10 tonnes of the old sign was recycled to pave the way for a new era of the iconic Coca Cola sign, with a temporary banner reserving the space for the big reveal.
2016: Container deposit scheme controversy & the great charity chop
In March 2016, five Greenpeace protesters scaled the sign and threatened to hang a banner reading “Stop Coke trashing Australia” in protest to the Coca-Cola backed container deposit scheme that was in discussion with the NSW government. The temporary sign was spared being overshadowed, however, it’s unlikely the signs political potential has been tapped into for the last time.
September 2016 saw the sign make another statement, this time is the name of community and charity. The former neon sign, which had garnered national and international sentiment, was dismantled and the letters put up for auction to support another local icon, the Wayside Chapel.

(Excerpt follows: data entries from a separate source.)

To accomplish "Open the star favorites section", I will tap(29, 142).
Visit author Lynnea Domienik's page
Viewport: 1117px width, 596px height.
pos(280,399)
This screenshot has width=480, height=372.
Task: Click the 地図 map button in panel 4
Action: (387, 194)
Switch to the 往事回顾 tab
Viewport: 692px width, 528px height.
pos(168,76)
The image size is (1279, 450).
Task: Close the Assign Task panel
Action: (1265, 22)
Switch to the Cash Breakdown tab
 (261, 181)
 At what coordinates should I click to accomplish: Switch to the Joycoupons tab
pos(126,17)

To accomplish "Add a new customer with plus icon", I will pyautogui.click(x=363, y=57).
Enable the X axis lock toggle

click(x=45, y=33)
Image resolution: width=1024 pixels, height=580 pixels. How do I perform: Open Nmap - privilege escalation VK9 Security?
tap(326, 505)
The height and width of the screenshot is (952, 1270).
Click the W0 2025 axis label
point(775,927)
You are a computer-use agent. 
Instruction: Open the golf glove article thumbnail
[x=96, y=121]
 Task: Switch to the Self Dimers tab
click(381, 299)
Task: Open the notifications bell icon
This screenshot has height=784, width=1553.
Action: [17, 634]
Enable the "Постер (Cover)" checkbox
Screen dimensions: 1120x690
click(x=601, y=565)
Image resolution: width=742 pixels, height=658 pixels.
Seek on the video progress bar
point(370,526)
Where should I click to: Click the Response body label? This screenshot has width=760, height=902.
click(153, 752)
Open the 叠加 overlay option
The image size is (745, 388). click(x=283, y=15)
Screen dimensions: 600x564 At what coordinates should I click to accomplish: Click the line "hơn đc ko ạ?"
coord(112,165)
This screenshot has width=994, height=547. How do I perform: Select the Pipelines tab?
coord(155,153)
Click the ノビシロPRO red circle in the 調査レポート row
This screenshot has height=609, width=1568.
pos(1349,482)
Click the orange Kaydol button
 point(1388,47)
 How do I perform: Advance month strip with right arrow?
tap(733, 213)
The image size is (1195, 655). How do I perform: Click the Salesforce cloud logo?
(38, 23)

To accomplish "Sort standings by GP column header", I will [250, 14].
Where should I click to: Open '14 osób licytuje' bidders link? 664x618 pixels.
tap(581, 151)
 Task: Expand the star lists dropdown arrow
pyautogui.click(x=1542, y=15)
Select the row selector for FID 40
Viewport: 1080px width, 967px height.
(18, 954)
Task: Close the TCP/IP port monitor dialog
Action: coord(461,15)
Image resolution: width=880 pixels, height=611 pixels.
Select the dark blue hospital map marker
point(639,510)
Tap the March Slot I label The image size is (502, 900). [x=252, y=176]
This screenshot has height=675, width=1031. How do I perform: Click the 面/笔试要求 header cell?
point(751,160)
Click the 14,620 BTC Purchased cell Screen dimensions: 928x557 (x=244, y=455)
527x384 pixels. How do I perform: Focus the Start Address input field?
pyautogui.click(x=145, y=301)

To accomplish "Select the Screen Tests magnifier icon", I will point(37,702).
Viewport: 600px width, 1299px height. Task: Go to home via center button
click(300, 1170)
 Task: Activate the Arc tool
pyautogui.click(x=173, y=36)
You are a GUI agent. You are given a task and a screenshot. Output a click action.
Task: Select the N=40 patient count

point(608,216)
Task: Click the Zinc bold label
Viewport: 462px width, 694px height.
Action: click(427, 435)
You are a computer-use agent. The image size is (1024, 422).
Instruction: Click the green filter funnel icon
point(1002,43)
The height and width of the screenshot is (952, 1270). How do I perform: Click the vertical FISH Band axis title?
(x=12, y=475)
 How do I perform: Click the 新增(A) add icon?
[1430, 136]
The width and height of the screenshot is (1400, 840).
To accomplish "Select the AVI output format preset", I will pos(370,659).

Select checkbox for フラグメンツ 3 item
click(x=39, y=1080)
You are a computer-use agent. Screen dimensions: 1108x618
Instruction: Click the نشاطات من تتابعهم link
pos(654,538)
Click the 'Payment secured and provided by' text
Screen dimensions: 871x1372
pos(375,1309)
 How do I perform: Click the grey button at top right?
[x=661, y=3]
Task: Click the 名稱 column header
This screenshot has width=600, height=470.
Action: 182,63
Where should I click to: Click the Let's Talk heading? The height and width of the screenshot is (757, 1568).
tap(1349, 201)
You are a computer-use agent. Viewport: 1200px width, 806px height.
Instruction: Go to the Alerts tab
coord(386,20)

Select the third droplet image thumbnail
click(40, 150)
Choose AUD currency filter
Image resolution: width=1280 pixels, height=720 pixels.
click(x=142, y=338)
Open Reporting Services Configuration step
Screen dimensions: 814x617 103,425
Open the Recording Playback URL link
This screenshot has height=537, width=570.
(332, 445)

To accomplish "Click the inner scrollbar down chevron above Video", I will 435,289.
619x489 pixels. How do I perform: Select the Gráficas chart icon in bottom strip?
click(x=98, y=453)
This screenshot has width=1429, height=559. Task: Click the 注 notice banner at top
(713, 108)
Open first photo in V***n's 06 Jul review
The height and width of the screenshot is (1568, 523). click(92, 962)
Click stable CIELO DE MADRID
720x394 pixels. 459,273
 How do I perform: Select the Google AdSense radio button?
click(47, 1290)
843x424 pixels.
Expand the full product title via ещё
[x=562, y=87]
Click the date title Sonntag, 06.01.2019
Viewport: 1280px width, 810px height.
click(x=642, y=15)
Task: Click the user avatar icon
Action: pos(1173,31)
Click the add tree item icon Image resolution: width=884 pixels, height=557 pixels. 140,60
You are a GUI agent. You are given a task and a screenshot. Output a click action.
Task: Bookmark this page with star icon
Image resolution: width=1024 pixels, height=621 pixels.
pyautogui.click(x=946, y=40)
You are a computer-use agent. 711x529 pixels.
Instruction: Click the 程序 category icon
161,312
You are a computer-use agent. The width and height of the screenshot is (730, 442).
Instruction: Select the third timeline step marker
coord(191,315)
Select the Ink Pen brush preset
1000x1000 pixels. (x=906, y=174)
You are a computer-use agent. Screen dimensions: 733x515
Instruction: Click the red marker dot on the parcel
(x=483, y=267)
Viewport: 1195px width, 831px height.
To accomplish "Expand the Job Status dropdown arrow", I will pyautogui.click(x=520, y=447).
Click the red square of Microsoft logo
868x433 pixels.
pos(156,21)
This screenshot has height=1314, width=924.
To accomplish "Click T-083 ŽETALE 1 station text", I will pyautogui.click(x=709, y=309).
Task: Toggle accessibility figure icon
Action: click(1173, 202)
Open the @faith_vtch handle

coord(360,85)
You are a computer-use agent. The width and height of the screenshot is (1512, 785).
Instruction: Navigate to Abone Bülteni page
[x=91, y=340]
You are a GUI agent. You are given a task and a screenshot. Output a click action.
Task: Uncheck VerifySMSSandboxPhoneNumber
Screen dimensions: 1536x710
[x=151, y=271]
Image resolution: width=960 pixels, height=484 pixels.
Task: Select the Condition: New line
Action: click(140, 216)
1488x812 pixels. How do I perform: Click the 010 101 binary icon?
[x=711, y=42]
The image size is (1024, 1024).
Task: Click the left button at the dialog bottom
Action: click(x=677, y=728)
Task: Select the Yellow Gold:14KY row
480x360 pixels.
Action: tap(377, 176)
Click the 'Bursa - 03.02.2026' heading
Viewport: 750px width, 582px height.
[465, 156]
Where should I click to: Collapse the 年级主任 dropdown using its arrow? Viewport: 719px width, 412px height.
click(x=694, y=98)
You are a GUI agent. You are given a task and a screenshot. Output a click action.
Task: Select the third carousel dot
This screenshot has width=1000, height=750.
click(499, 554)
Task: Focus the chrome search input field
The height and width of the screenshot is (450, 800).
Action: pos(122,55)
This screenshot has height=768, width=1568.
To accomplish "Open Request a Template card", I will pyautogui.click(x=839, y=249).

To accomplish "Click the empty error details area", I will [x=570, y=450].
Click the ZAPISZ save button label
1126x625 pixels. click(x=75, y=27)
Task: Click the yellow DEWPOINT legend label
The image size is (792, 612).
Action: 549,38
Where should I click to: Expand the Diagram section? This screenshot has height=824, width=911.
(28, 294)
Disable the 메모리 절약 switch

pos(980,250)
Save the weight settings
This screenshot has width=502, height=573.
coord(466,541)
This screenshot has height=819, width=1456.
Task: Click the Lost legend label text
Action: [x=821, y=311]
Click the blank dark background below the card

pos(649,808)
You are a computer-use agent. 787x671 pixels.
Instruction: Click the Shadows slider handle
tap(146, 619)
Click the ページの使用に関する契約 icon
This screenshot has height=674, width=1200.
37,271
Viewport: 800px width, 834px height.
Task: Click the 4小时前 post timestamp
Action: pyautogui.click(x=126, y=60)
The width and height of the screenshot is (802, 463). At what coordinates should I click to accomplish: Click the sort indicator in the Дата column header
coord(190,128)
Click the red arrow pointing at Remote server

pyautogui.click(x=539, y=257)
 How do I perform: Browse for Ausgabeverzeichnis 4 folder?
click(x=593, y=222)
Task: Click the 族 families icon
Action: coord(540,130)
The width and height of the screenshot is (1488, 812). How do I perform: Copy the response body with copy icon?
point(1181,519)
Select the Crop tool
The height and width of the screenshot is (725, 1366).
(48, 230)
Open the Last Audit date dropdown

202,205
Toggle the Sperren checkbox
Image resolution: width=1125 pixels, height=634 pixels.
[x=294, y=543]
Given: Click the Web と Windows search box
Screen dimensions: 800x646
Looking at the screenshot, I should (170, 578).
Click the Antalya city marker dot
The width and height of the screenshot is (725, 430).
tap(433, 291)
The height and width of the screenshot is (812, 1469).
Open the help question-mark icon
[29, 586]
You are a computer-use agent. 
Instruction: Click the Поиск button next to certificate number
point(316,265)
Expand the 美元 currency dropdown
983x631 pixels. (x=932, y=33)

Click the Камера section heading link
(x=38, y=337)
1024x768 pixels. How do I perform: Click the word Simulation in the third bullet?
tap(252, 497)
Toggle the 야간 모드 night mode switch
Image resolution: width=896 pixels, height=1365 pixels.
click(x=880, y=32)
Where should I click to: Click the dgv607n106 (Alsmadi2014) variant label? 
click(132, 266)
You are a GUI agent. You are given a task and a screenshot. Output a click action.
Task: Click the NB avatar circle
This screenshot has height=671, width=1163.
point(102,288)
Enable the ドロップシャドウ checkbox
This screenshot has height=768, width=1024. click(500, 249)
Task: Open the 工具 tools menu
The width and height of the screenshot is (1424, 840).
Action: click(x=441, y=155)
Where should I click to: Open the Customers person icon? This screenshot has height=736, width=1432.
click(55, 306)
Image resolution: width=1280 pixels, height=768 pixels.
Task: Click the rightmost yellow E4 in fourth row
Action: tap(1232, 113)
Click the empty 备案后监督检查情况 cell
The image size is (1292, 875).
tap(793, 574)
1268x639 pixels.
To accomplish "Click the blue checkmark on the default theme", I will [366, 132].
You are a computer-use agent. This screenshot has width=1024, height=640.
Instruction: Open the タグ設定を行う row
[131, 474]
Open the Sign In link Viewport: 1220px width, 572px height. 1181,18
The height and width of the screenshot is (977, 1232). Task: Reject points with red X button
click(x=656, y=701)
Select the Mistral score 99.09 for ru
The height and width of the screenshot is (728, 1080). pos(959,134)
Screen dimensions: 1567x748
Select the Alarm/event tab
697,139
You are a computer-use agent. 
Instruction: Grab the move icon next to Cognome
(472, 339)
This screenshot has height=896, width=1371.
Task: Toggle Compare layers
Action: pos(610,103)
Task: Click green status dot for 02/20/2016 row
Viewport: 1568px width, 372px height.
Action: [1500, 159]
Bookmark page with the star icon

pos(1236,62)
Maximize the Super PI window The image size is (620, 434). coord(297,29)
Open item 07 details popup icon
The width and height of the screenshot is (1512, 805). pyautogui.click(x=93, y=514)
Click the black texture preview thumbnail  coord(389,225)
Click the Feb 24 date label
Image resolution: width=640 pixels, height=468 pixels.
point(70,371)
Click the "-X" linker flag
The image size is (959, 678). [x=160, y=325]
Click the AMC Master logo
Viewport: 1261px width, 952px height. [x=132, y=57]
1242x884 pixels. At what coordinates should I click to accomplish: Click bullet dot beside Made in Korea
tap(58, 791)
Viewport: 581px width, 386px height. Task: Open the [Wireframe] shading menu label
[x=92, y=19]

The total collection of letters raised $100,700 for the much-loved charity, deepening the connection between the Coke sign and the local community as the profits from the past sign were invested in the future of its residents. Plus, according to the lucky auction winners, they invested in parts of history and unique talking pieces for generations to come! As the old was auctioned, the new arrived at 6:30pm on 15th September as a new sign forged with environmentally-friendly RGB rope LED lights (saving 60% more power than the former neon) was switched on to once again illuminate the intersection.
2018: The famous flip
With the new like-for-like sign in place, it was time for a new story. In a move to commemorate the company’s presence in Australia for the past 80 years, Coca Cola flipped the sign, also breaking the long-held myth that its iconic drink was made in the US. This move was made in conjunction with a video that celebrated the long-standing connection the brand has with Australians throughout history to the present day.
In no other place in Australia is there such perpetual cultural relationship between a brand, a billboard and generations of Aussies – there’s no flipping that story.